--- TEXT EXCERPT ---
*** Begin section ***

AMC may stand for “American Movie Classics,” but they’ve been riding the horror genre bandwagon hard the last few years. Already the home of horror’s most successful series, The Walking Dead, and featuring Fearfest marathons during the Halloween season, it only made sense for AMC to push further with horror. In the late Spring they debuted their new streaming service, Shudder, available online at Shudder.com, and on ROKU and other devices. If you are a passionate horror junkie, gore hound, or even occasional genre dabbler, Shudder is worth the price of admission. The best compliment I can give Shudder is that browsing the channel on ROKU, I felt like I was back in the VHS video store days, scanning shelves up and down.

*** End section ***

--- TASK OBJECTIVE ---
Update the Shudder review, starting with "AMC may stand" and going on through "up and down.", so that "Roku" replaces "ROKU". The entries are separate material and have no connection to the Shudder review.

--- INFORMATION SUPPLIED ---
*** Begin section ***

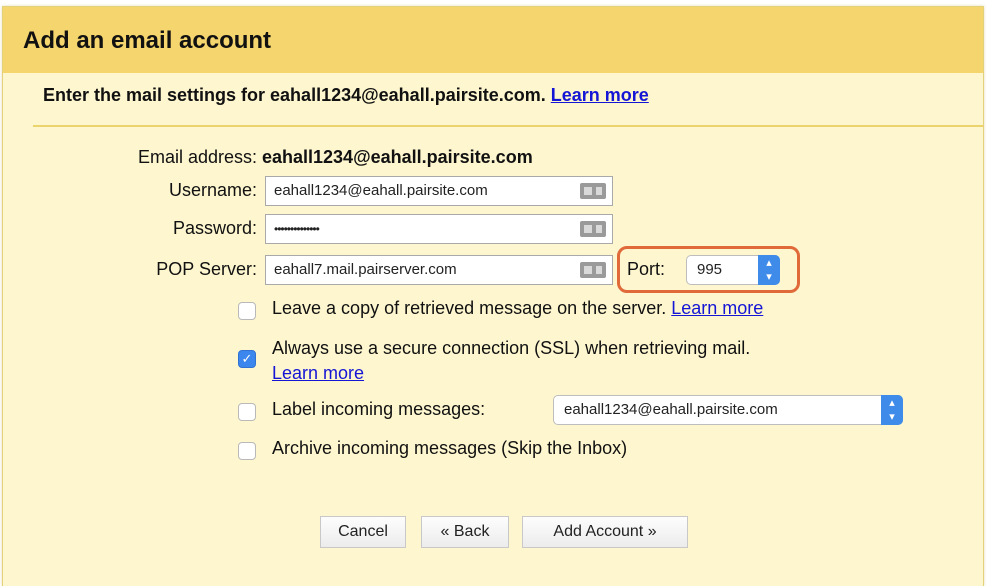 This screenshot has width=988, height=586. Describe the element at coordinates (212, 190) in the screenshot. I see `username-label: Username:` at that location.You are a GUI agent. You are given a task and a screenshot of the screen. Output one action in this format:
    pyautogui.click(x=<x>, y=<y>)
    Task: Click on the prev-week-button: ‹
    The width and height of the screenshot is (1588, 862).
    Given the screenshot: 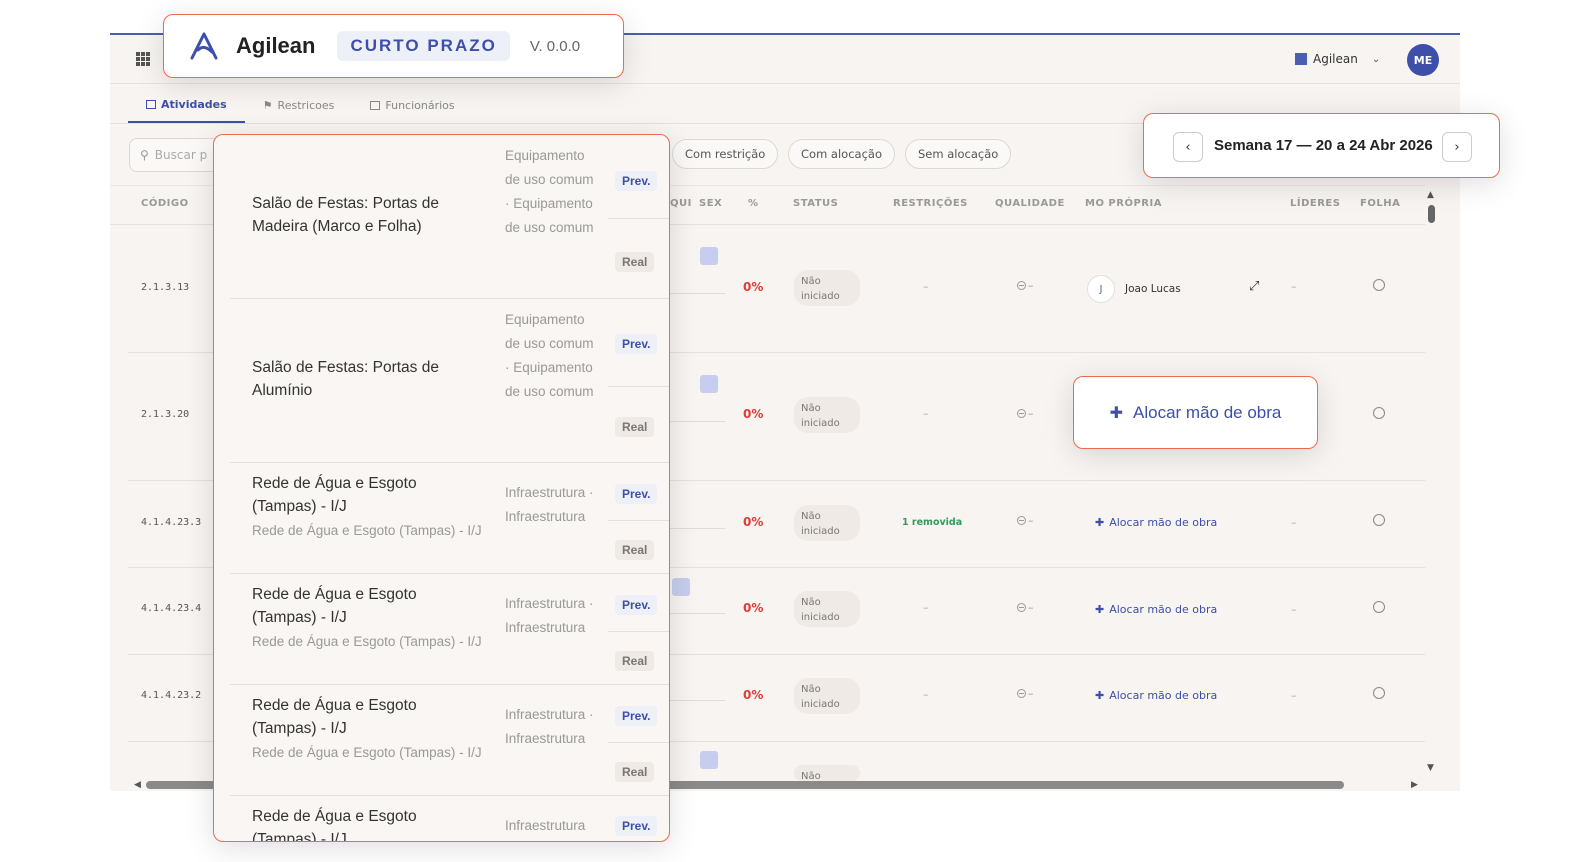 What is the action you would take?
    pyautogui.click(x=1188, y=147)
    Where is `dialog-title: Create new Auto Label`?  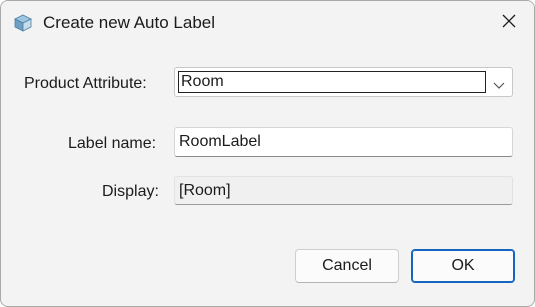
dialog-title: Create new Auto Label is located at coordinates (130, 22). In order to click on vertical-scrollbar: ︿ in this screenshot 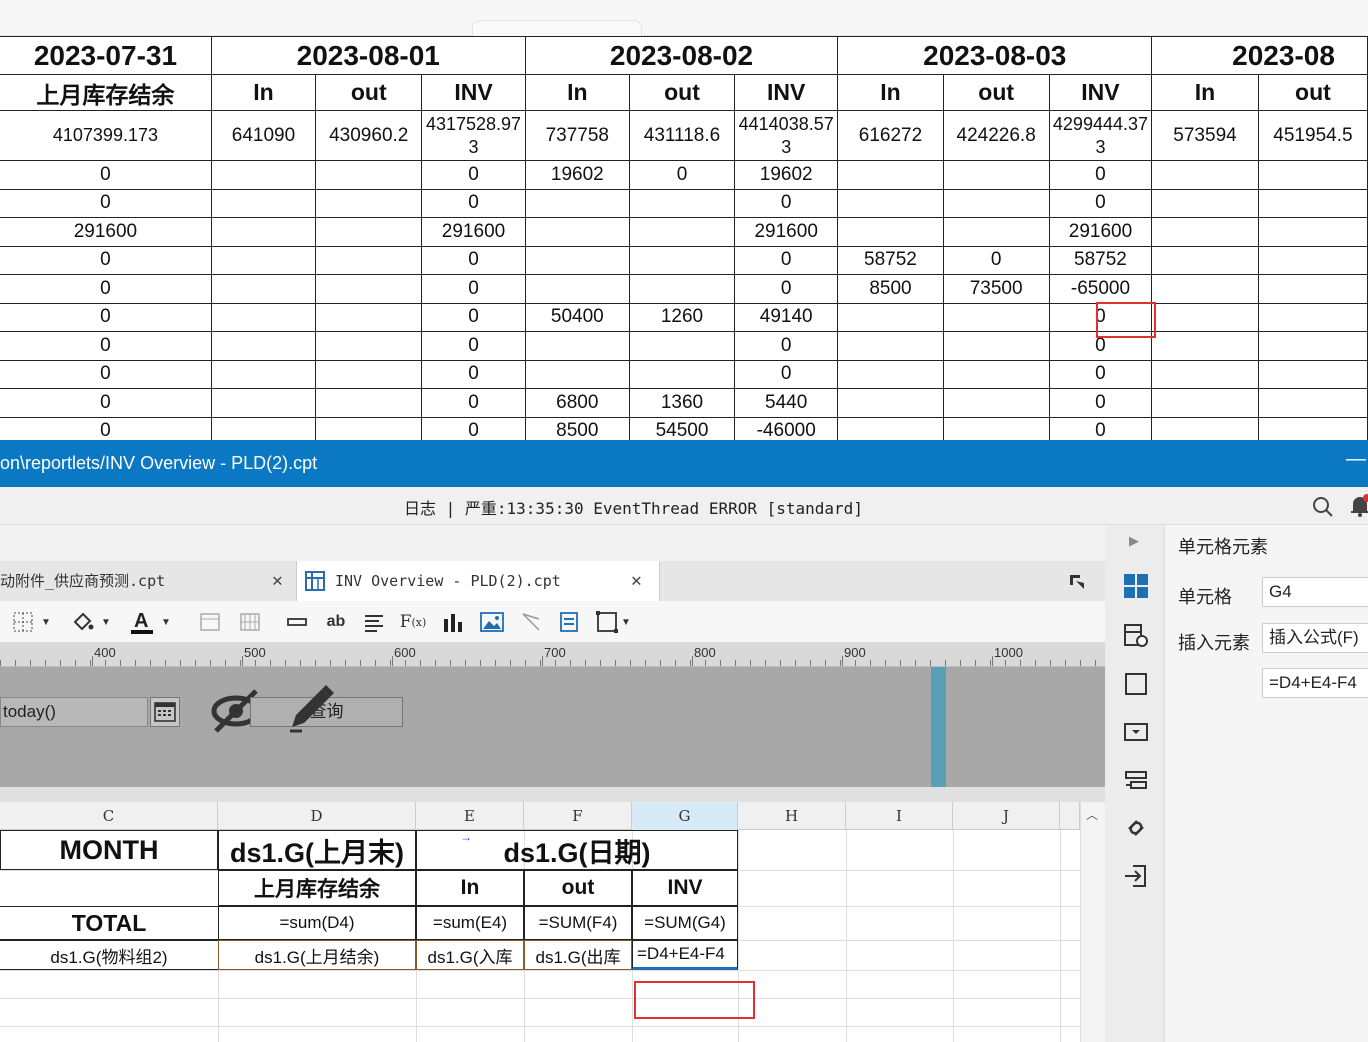, I will do `click(1092, 922)`.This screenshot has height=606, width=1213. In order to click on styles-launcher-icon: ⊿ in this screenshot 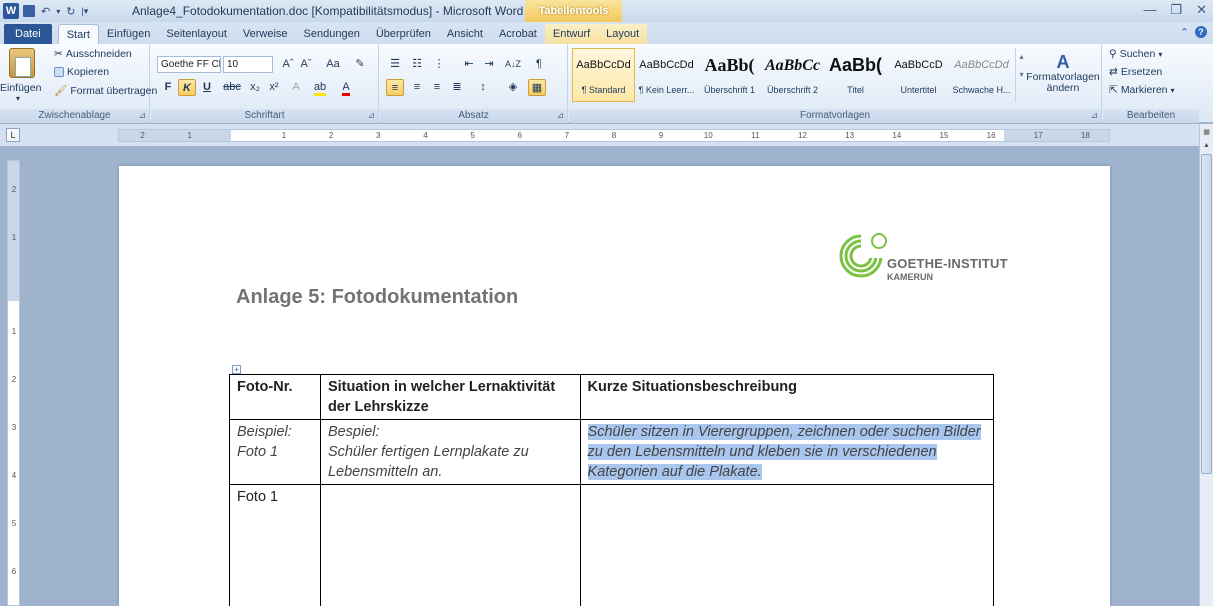, I will do `click(1094, 116)`.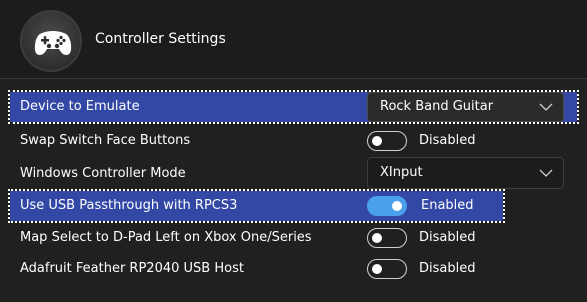 The width and height of the screenshot is (587, 302). Describe the element at coordinates (129, 206) in the screenshot. I see `usb-passthrough-label: Use USB Passthrough with RPCS3` at that location.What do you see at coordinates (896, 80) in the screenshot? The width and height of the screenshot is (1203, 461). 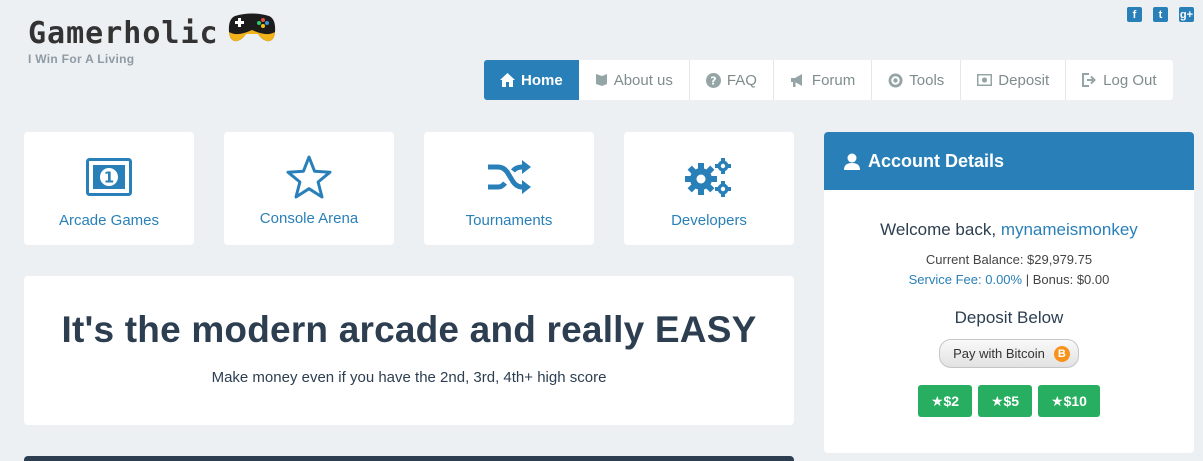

*** End section ***

--- YOUR RESPONSE ---
AMC may stand for “American Movie Classics,” but they’ve been riding the horror genre bandwagon hard the last few years. Already the home of horror’s most successful series, The Walking Dead, and featuring Fearfest marathons during the Halloween season, it only made sense for AMC to push further with horror. In the late Spring they debuted their new streaming service, Shudder, available online at Shudder.com, and on Roku and other devices. If you are a passionate horror junkie, gore hound, or even occasional genre dabbler, Shudder is worth the price of admission. The best compliment I can give Shudder is that browsing the channel on Roku, I felt like I was back in the VHS video store days, scanning shelves up and down.